(DATASET RECORDS)

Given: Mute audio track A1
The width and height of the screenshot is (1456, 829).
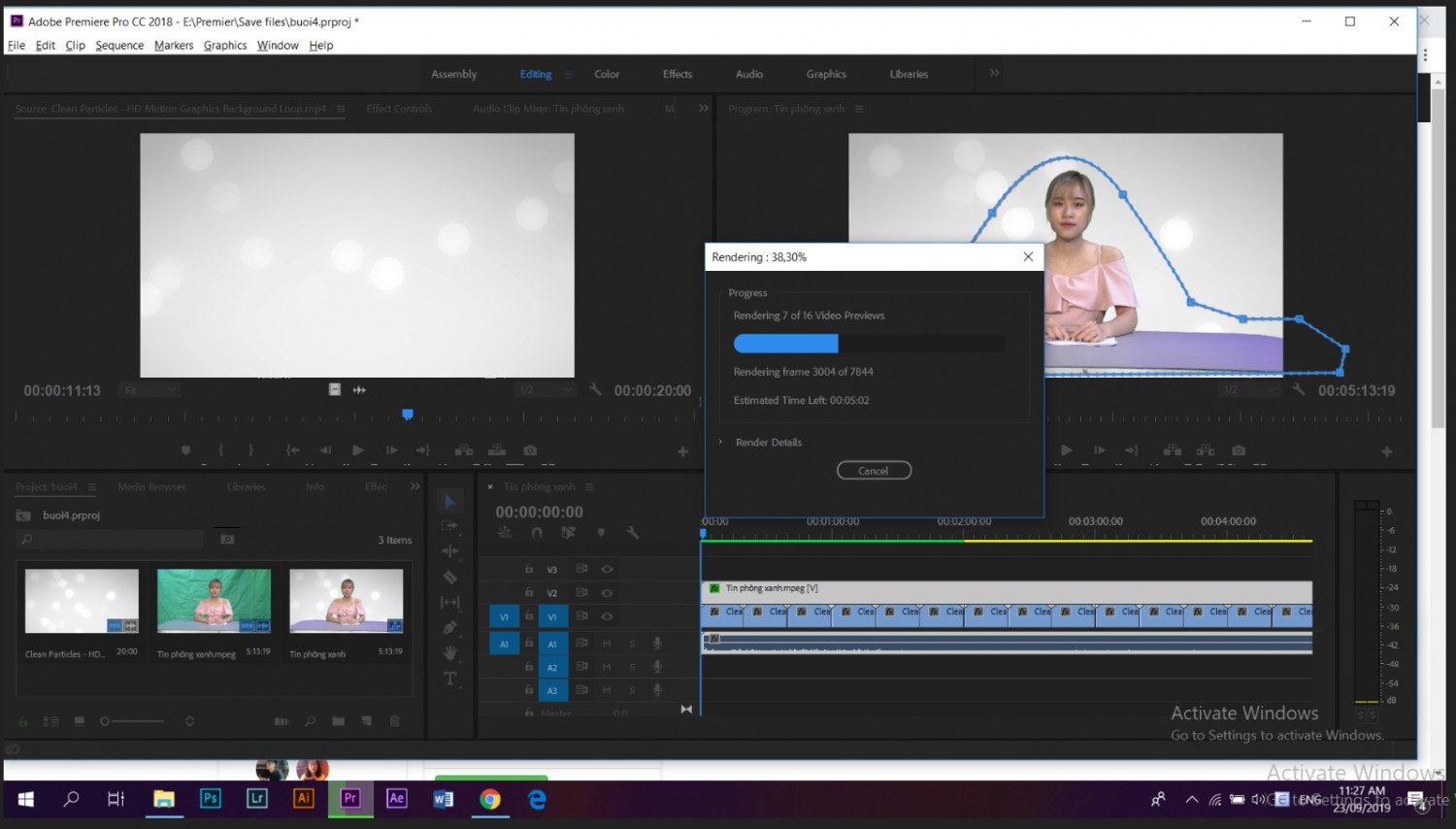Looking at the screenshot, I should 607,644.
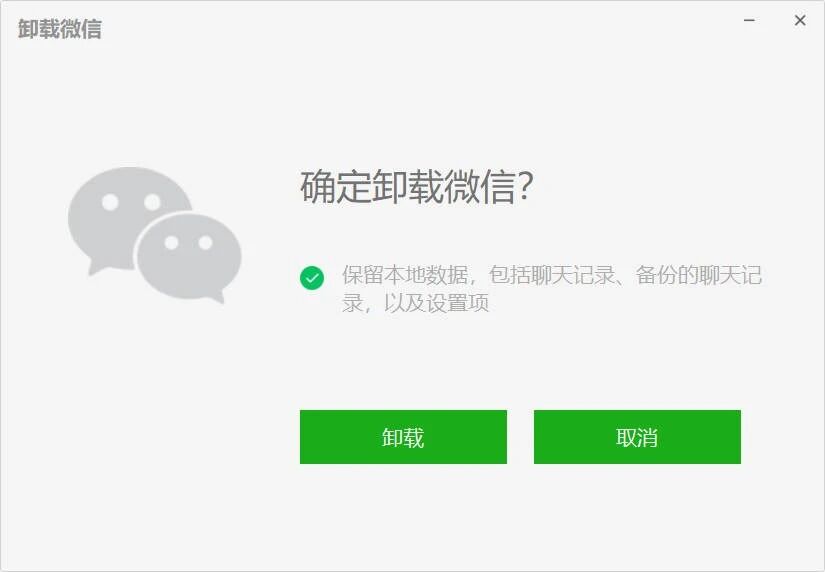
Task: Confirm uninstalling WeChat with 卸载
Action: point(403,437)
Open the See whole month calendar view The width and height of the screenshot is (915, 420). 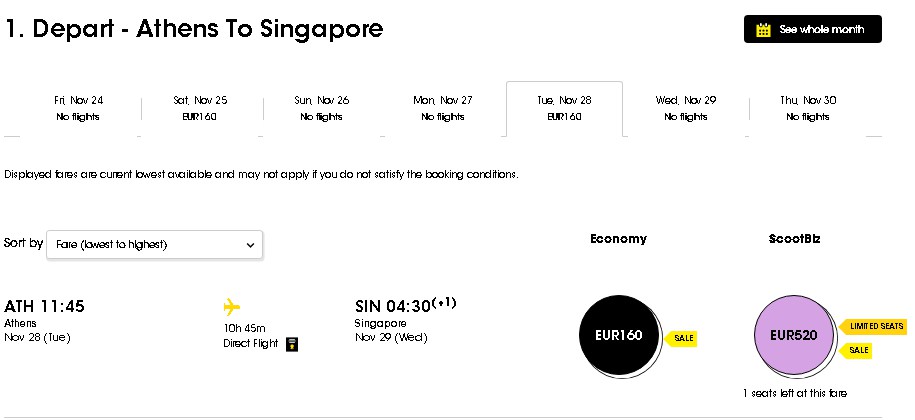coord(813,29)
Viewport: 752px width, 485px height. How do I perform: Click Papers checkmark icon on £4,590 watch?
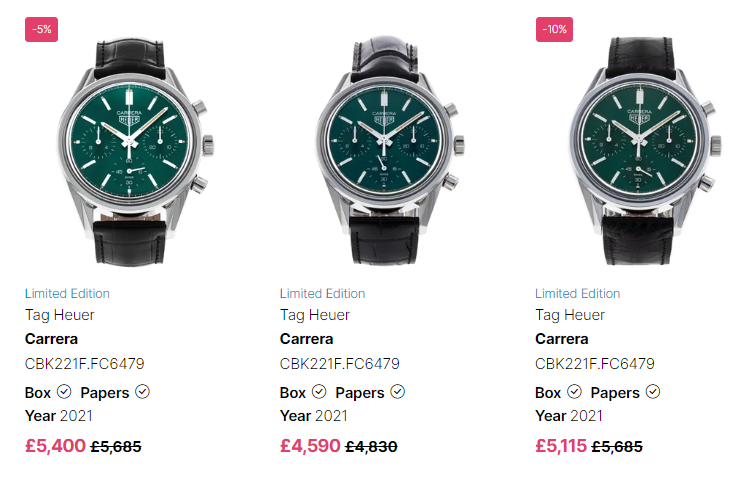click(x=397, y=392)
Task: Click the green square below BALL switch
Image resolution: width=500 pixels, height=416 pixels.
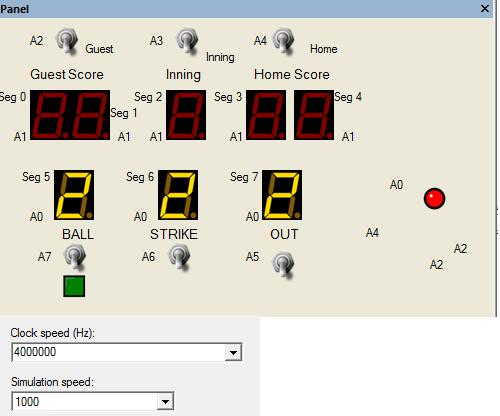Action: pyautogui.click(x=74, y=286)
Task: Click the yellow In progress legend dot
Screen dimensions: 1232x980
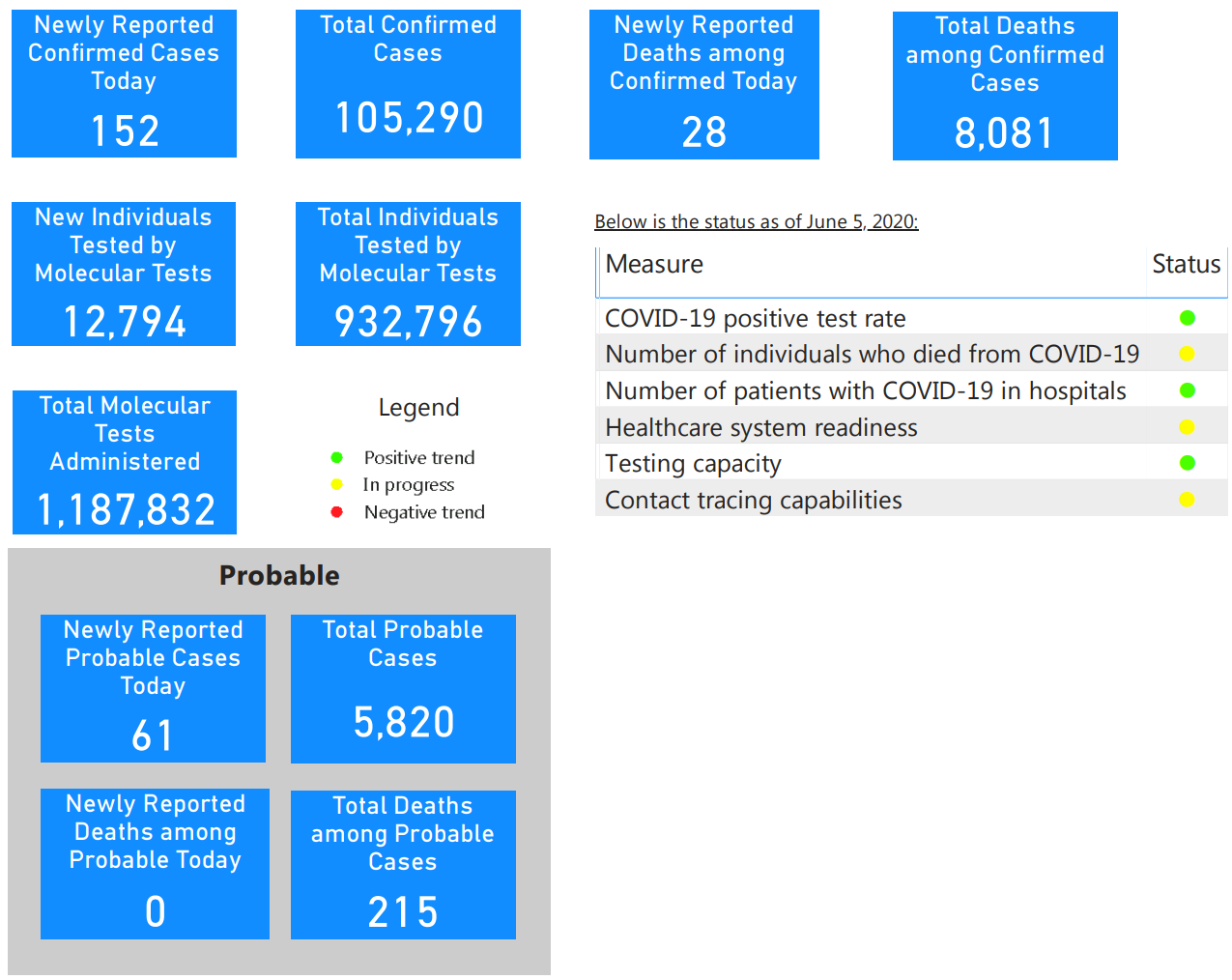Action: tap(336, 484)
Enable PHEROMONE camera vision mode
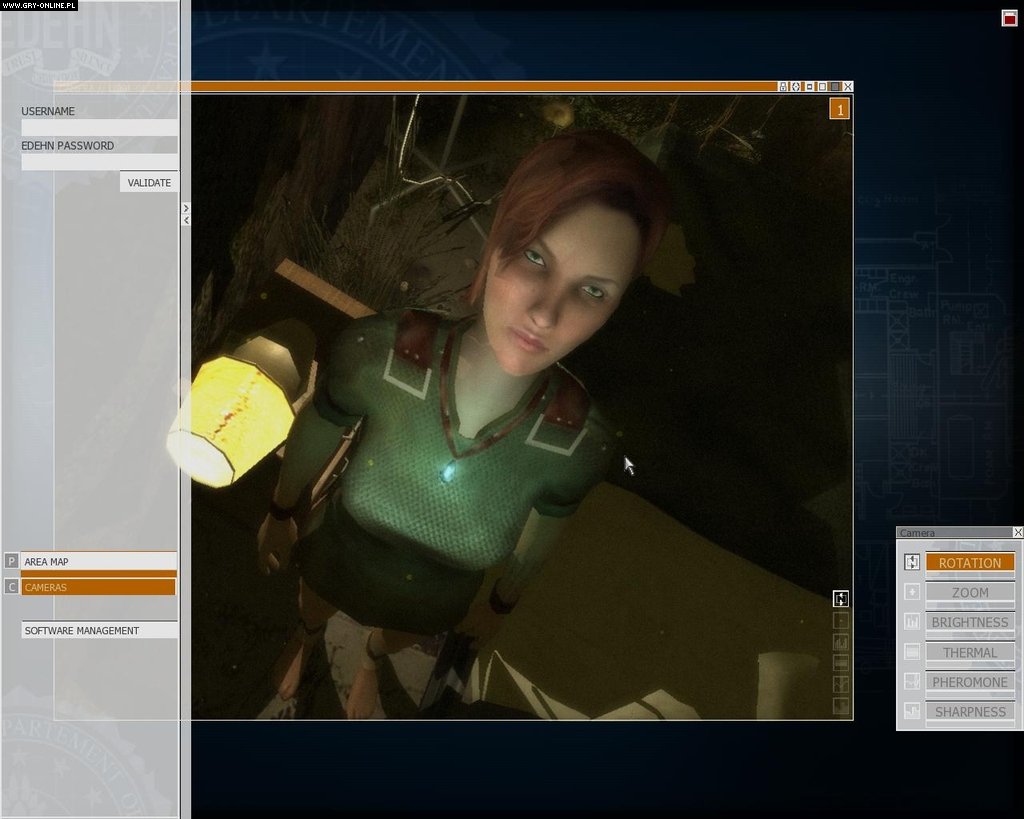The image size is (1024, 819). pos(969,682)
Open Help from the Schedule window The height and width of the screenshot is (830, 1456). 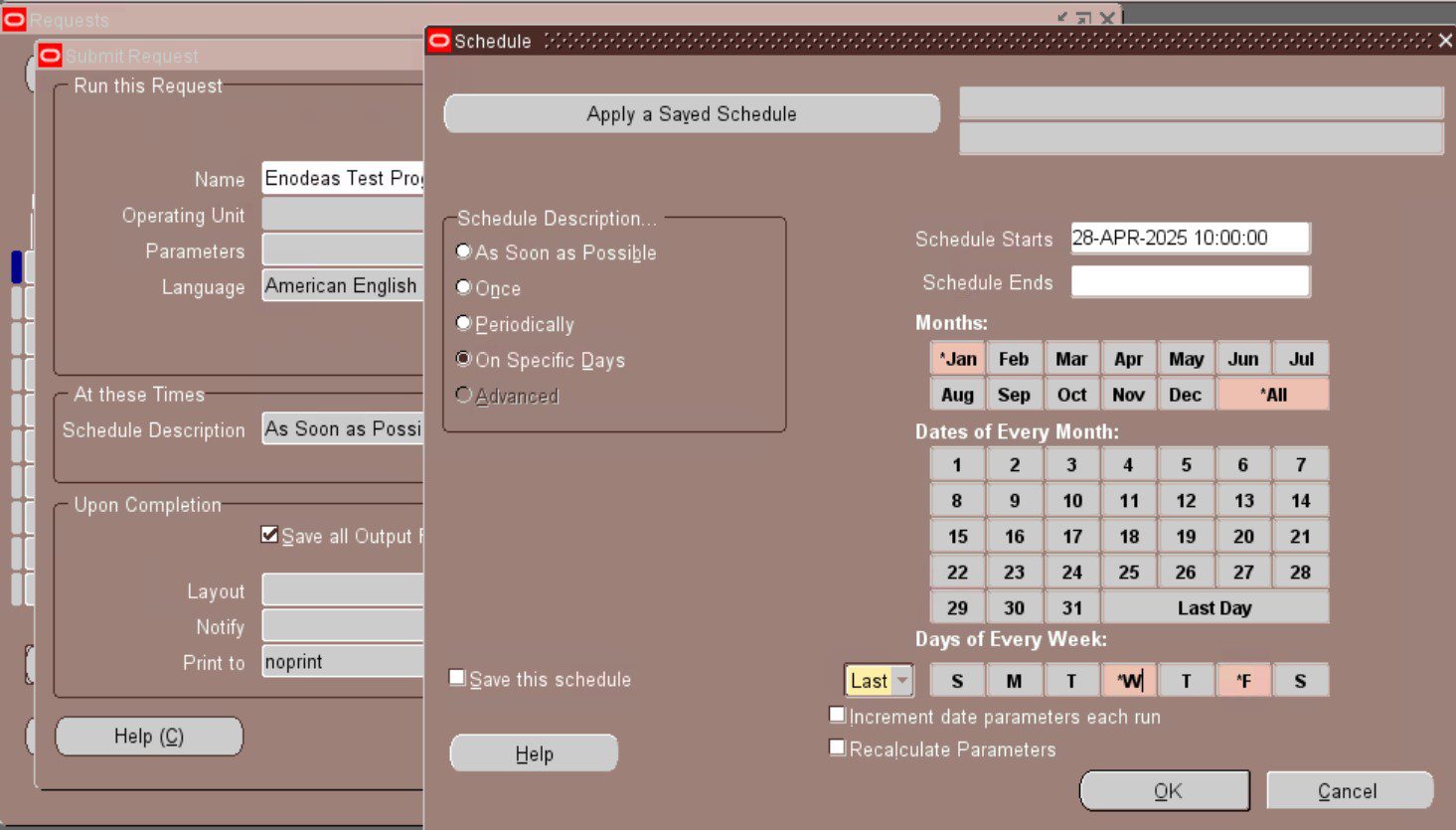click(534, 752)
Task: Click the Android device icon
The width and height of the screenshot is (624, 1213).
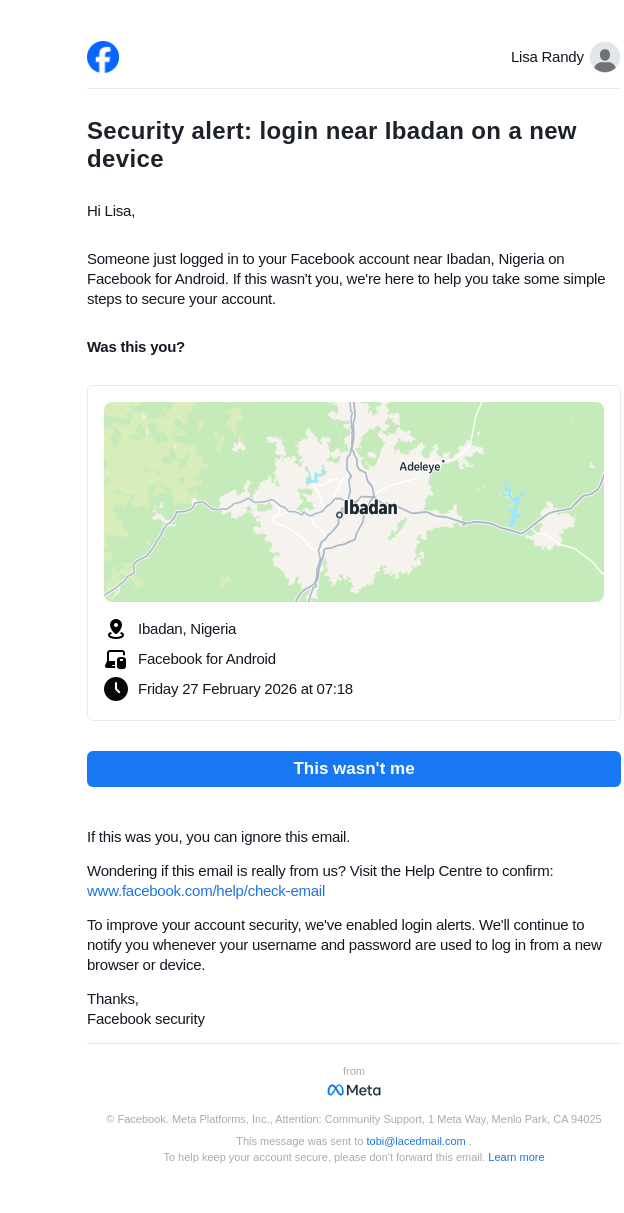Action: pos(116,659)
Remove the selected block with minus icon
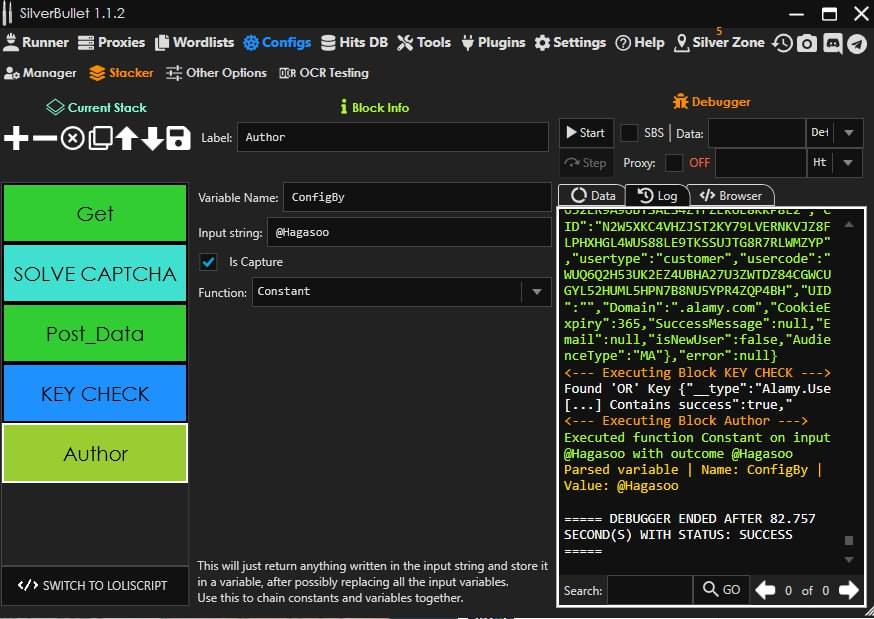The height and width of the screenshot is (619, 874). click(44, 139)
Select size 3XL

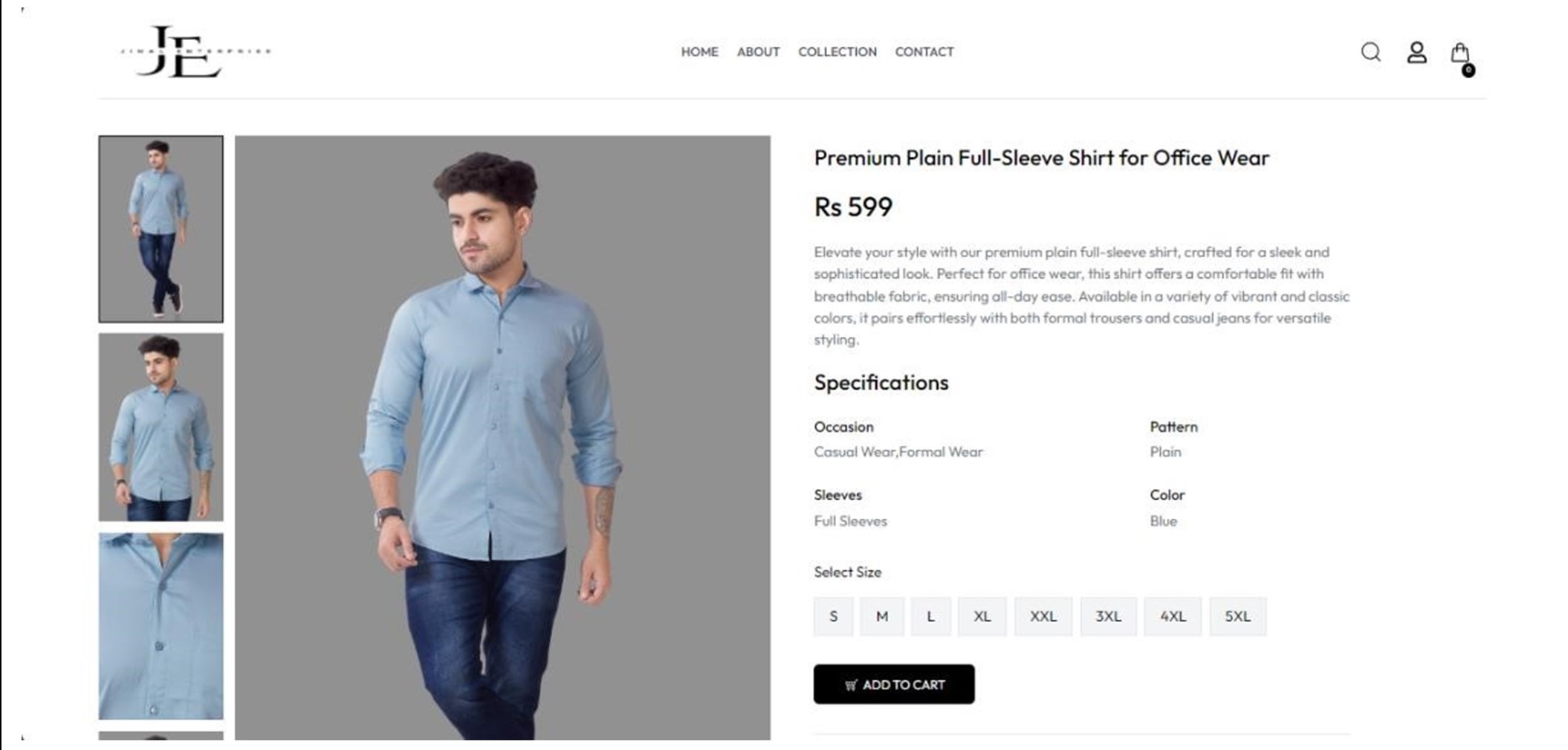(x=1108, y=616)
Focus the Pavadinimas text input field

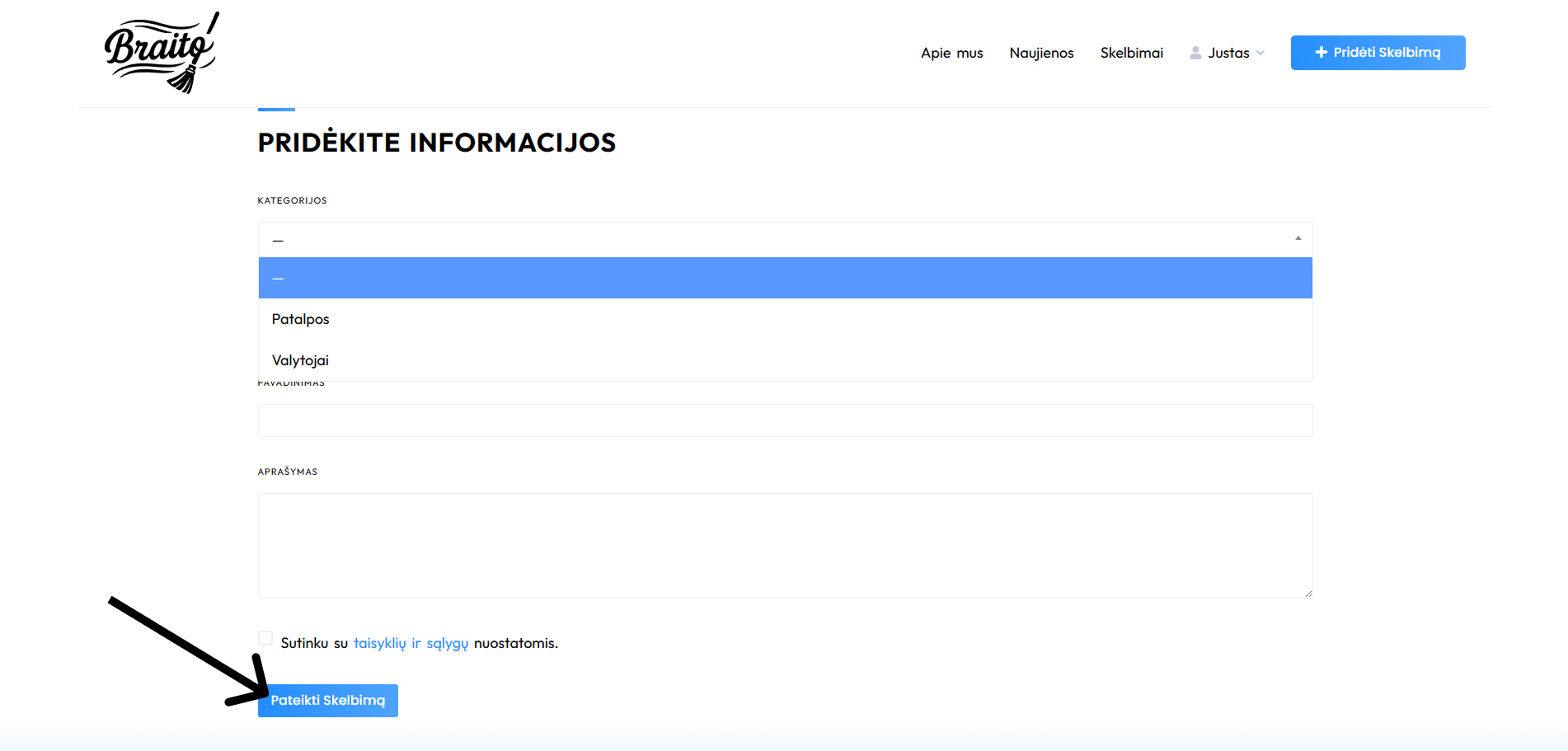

(End DATASET RECORDS)

**AIM OF THE TASK:**
Word for word, give again the lines from the line with "Task: Click the Android device icon" through the end of the records above, with both ends included and the pictures left out.

**TASK OUTPUT:**
Task: Click the Android device icon
The width and height of the screenshot is (624, 1213).
Action: pos(116,659)
Remove the selected block with minus icon
The height and width of the screenshot is (619, 874). click(44, 139)
Select size 3XL

(x=1108, y=616)
Focus the Pavadinimas text input field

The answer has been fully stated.